GIVEN RECORDS section start

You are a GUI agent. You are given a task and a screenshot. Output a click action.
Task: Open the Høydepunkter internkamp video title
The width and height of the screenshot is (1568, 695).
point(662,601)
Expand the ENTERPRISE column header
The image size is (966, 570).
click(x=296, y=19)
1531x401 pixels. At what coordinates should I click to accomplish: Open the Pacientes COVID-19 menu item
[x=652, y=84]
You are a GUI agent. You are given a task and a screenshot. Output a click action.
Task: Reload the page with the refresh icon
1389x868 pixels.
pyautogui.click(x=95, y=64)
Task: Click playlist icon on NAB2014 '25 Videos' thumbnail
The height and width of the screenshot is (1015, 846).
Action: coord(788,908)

GIVEN RECORDS section end

▶ [TASK REQUIREMENTS]: Every entry above needs to be duplicated exactly.

▶ [SOLUTION TO THIS EXERCISE]:
You are a GUI agent. You are given a task and a screenshot. Output a click action.
Task: Open the Høydepunkter internkamp video title
The width and height of the screenshot is (1568, 695).
point(662,601)
Expand the ENTERPRISE column header
The image size is (966, 570).
click(x=296, y=19)
1531x401 pixels. At what coordinates should I click to accomplish: Open the Pacientes COVID-19 menu item
[x=652, y=84]
You are a GUI agent. You are given a task and a screenshot. Output a click action.
Task: Reload the page with the refresh icon
1389x868 pixels.
pyautogui.click(x=95, y=64)
Task: Click playlist icon on NAB2014 '25 Videos' thumbnail
The height and width of the screenshot is (1015, 846).
Action: coord(788,908)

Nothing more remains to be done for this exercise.